Hate Scam Jamboree

     In these days of trillion-dollar budgets, a mere $110 million looks like a rounding error. But it is not so; it’s a huge amount of money that someone, or some organization, would immediately put out its claws to snag. So any rationale under which a government could appropriate $110 million is something to be examined closely.

     And looky here!

     Two years ago, amid a national wave of violent crimes against Asian immigrants and Asian Americans, the state of California awarded $110 million over 3 years to non-profit organizations to provide services to victims and to develop programs to prevent anti-Asian hate crimes. “In response to the visible rise in anti-Asian hate, both locally and nationally,” the California Department of Social Services wrote on the program’s website, the state legislature provided those funds “to address the rise in hate against Asian and Pacific Islander Californians.”

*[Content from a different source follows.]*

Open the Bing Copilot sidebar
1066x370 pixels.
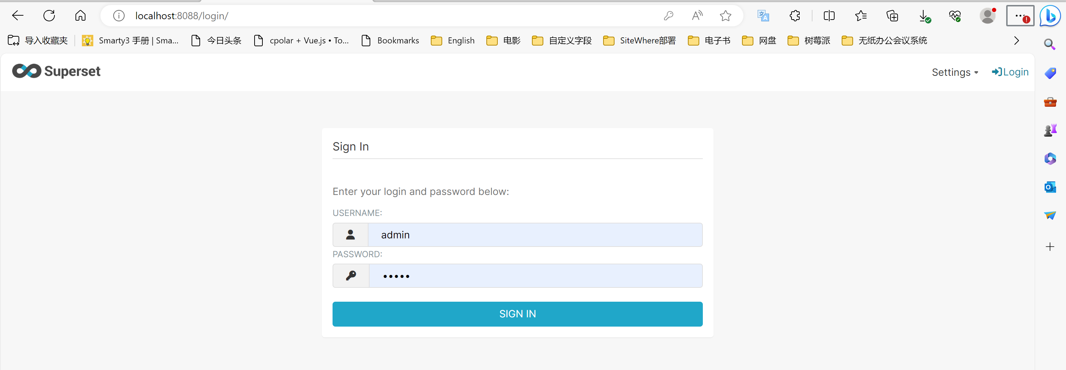pos(1050,16)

     What was that money spent on? Through a public records request, Public recently obtained grant applications from close to 50 grantees in the San Francisco Bay Area region, through two rounds of funding. The programs proposed by most of these groups, which typically received hundreds of thousands of dollars each, have little obvious connection to the goal of protecting Asians from violent attacks.

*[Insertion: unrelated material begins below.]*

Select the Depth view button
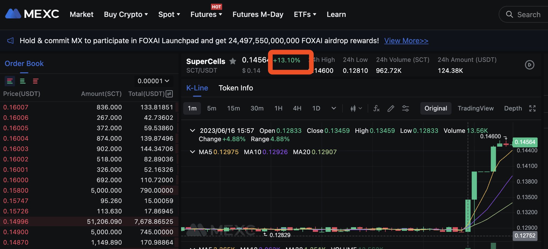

     Collectively, the applications provide a glimpse into how much of the activist non-profit sector sustains itself by exploiting high-profile crises to raise funds that are then diverted into barely related or entirely unrelated causes. It also indicates how little the actual victims of those crises — in this case, Asian hate crime victims — actually benefit from these ballyhooed government spending sprees, which keep non-profit workers employed but do little for the communities they purport to serve.

     Read the rest for yourself if you can’t already see where the money was headed.

     Government appropriations are regarded by organizations like the ones the article cites as “free money.” In truth, some such organizations are formed to capitalize on the appropriation. Government spending is like that.

     Some years ago, the British government of India appropriated funds for fighting a different sort of problem: a plague of cobras in Delhi. The incentive created by that appropriation stimulated action to collect it:

     The British government was concerned about the number of venomous cobra snakes in Delhi. The government therefore offered a bounty for every dead cobra. Initially this was a successful strategy as large numbers of snakes were killed for the reward. Eventually, however, enterprising people began to breed cobras for the income. When the government became aware of this, the reward program was scrapped, causing the cobra breeders to set the now-worthless snakes free. As a result, the wild cobra population further increased. The apparent solution for the problem made the situation even worse.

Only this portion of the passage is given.